**YOUR ASSIGNMENT**
Only lines holding the word "computer" are wanted from the records; copy all of them.

**GIVEN INFORMATION**
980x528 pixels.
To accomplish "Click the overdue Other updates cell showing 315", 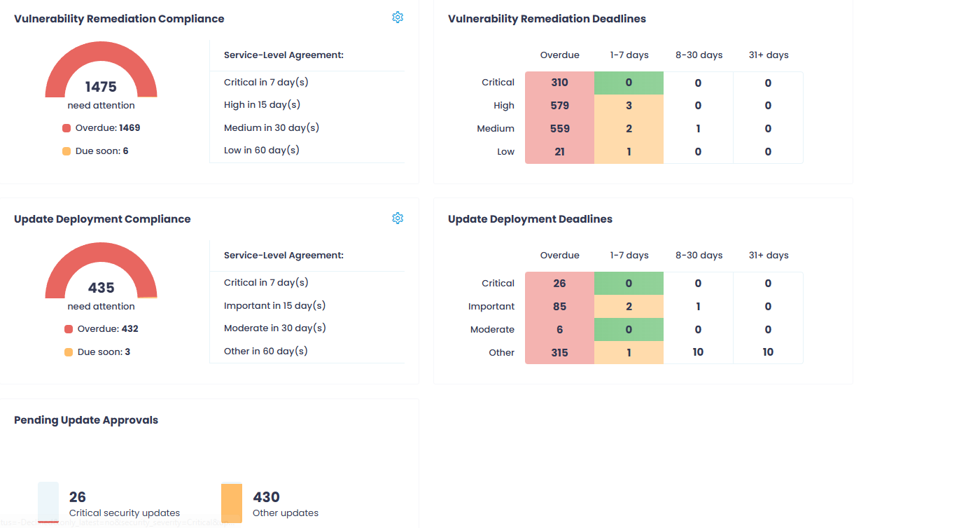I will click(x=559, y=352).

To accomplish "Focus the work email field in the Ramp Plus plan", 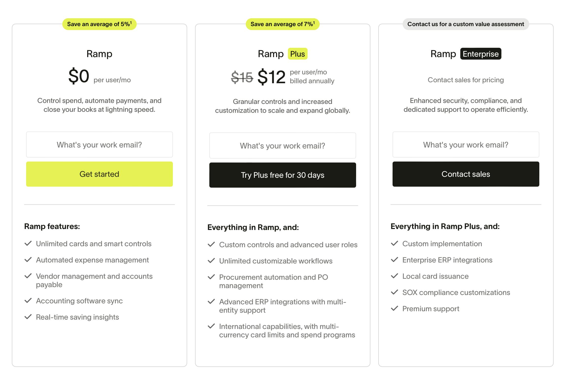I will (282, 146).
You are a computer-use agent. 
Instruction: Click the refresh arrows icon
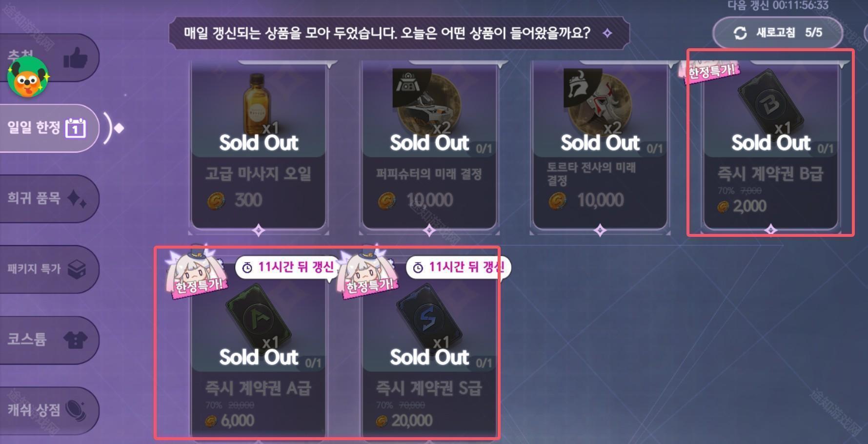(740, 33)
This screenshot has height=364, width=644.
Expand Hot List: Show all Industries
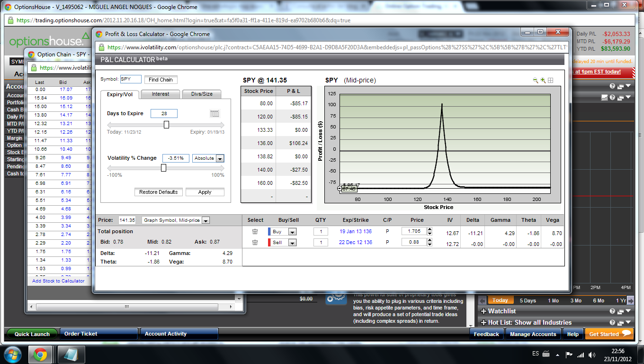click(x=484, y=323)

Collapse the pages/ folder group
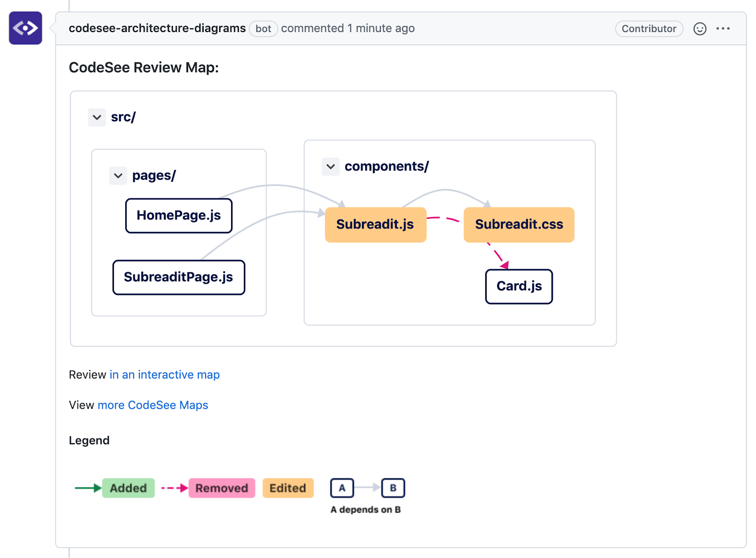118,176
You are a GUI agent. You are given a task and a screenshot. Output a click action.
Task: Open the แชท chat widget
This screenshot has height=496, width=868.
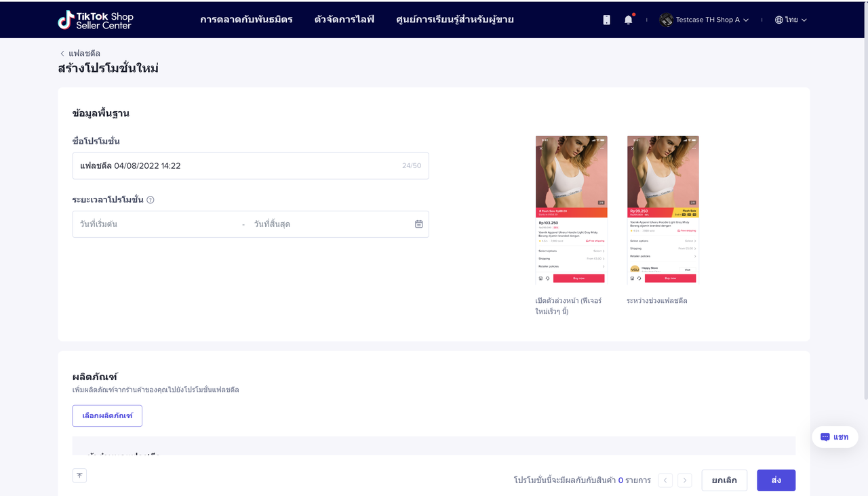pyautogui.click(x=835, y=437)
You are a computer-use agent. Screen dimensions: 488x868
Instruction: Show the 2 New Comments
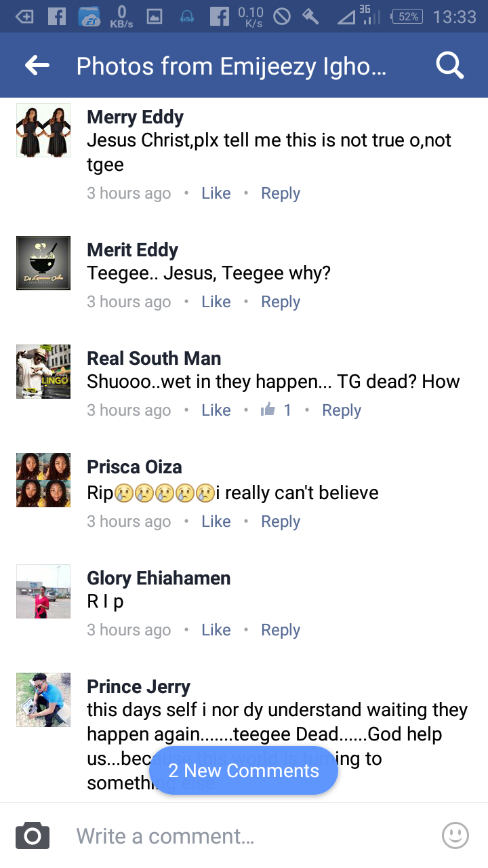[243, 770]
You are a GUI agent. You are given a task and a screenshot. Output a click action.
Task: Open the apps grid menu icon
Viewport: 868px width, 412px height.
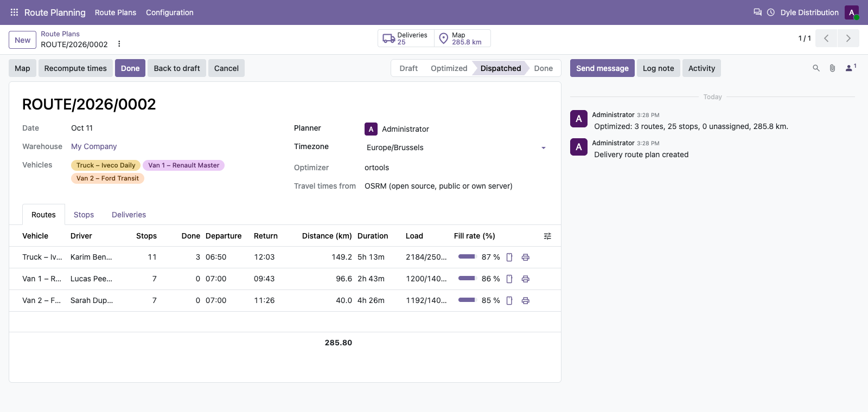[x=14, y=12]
---
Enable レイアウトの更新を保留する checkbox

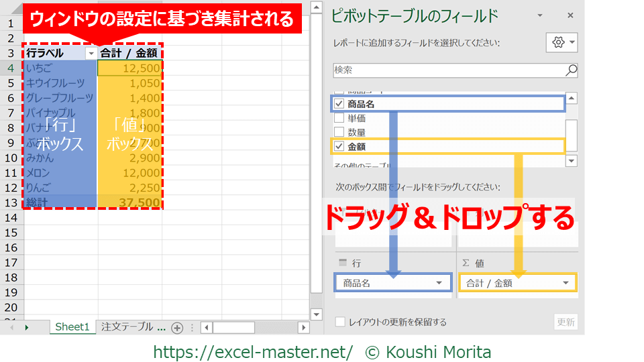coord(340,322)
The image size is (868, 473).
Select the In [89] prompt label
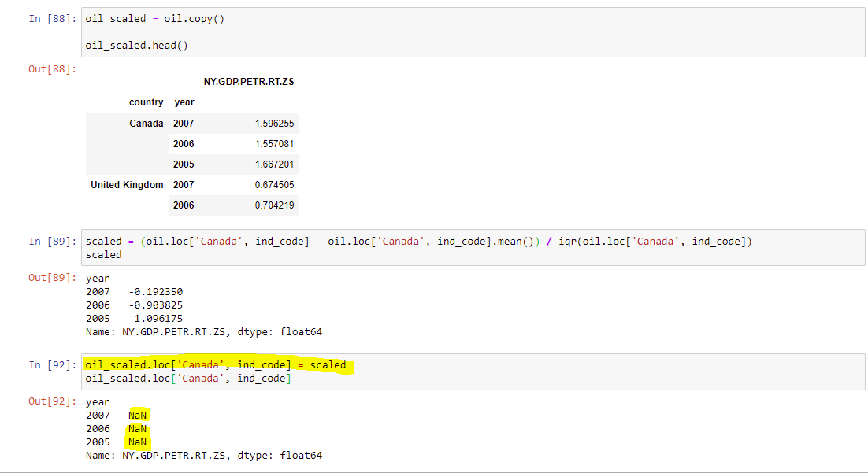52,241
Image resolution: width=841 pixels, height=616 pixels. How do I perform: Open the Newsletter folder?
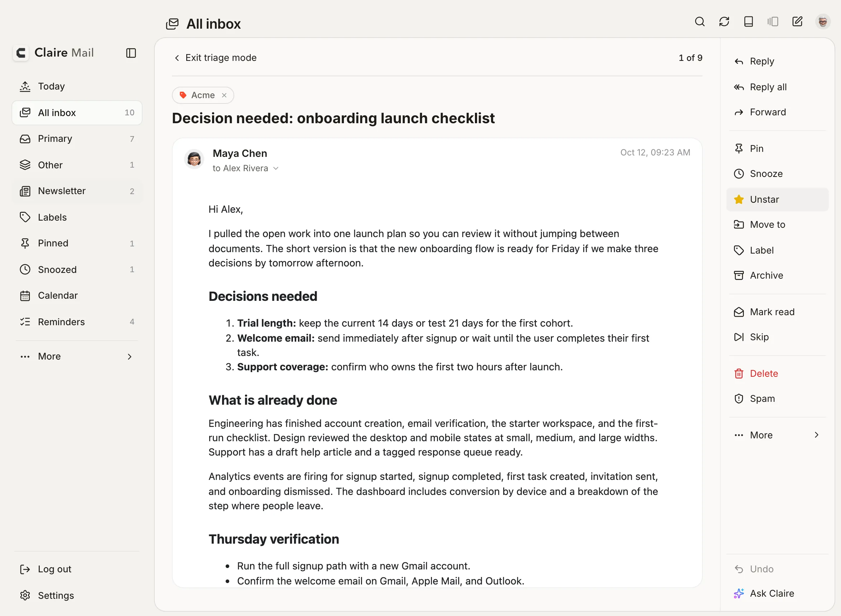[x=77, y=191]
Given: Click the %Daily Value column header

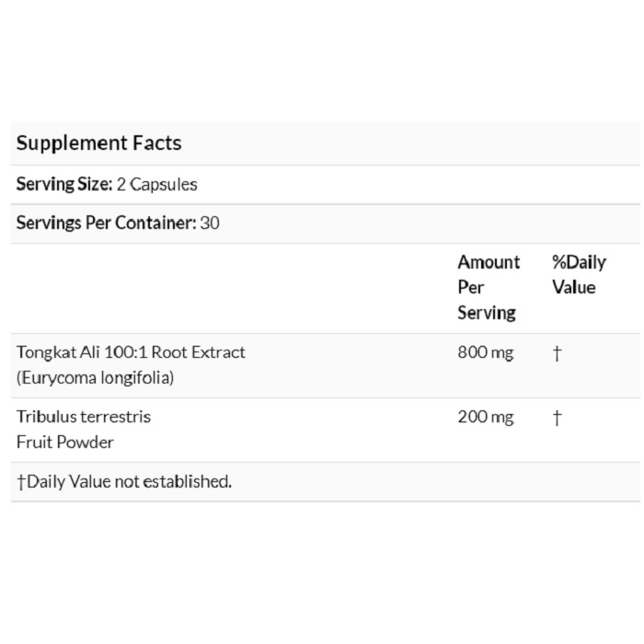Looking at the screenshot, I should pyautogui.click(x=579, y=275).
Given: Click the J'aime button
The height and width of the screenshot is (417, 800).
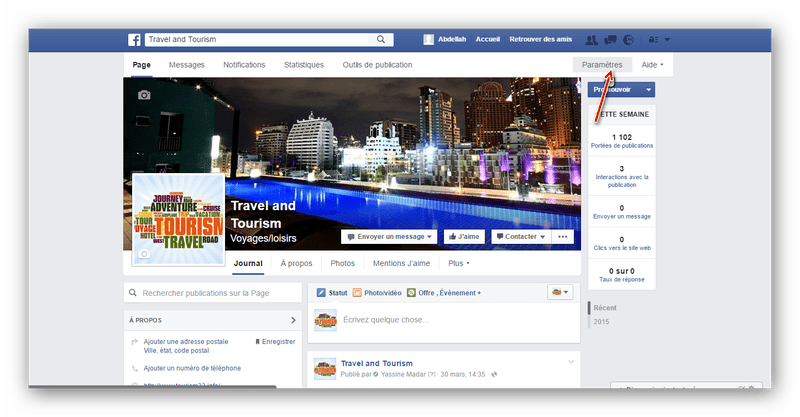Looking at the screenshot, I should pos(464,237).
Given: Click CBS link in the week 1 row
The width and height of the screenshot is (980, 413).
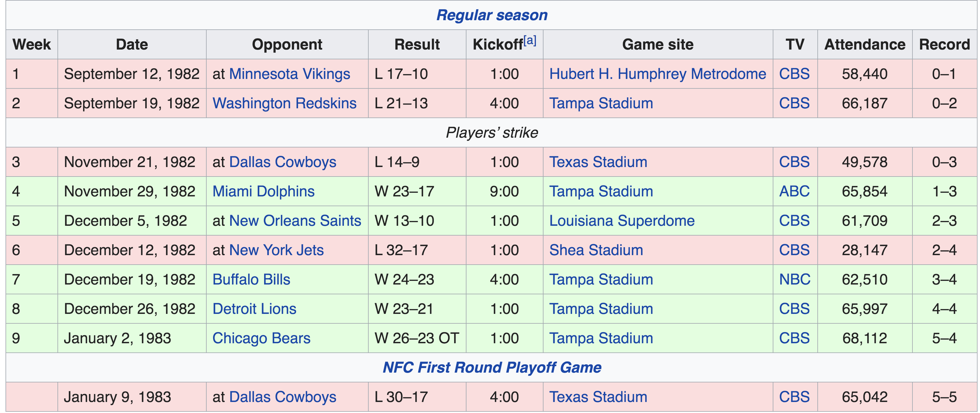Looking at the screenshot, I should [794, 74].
...
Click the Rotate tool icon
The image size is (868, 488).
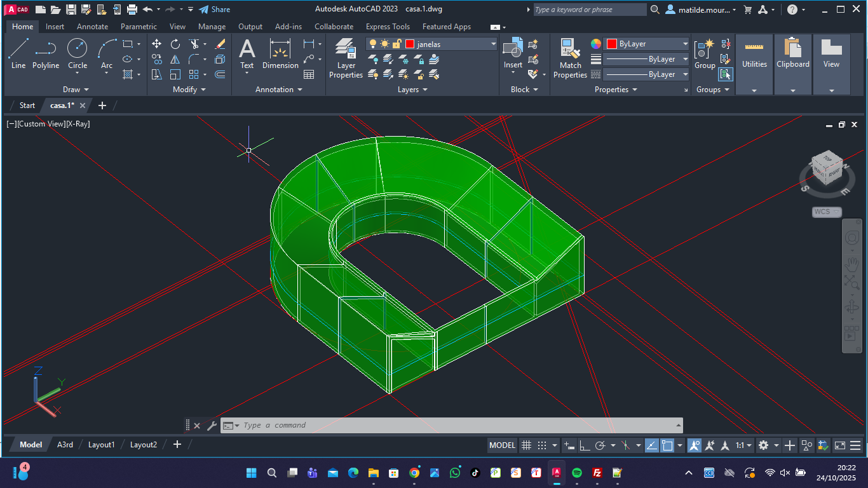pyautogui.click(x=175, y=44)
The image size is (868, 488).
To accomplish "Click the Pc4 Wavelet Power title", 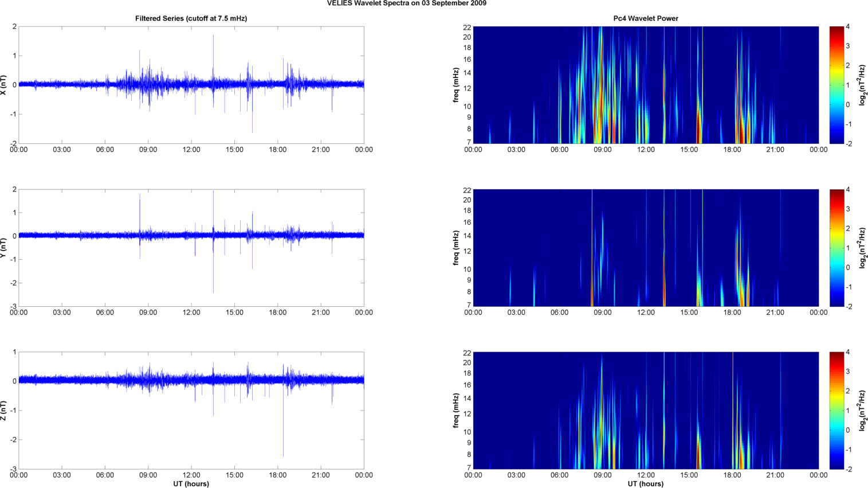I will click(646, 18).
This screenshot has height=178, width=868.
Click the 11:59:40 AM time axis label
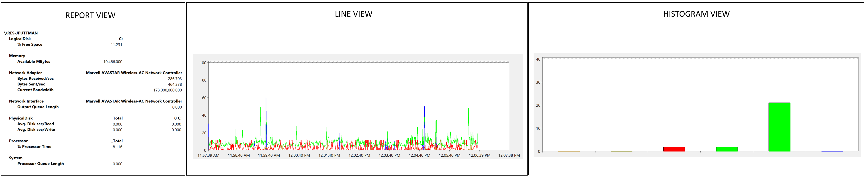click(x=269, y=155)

**WORKED SOLUTION**
You are a computer-use agent. 
You are a computer-use agent. Screen dimensions: 488x868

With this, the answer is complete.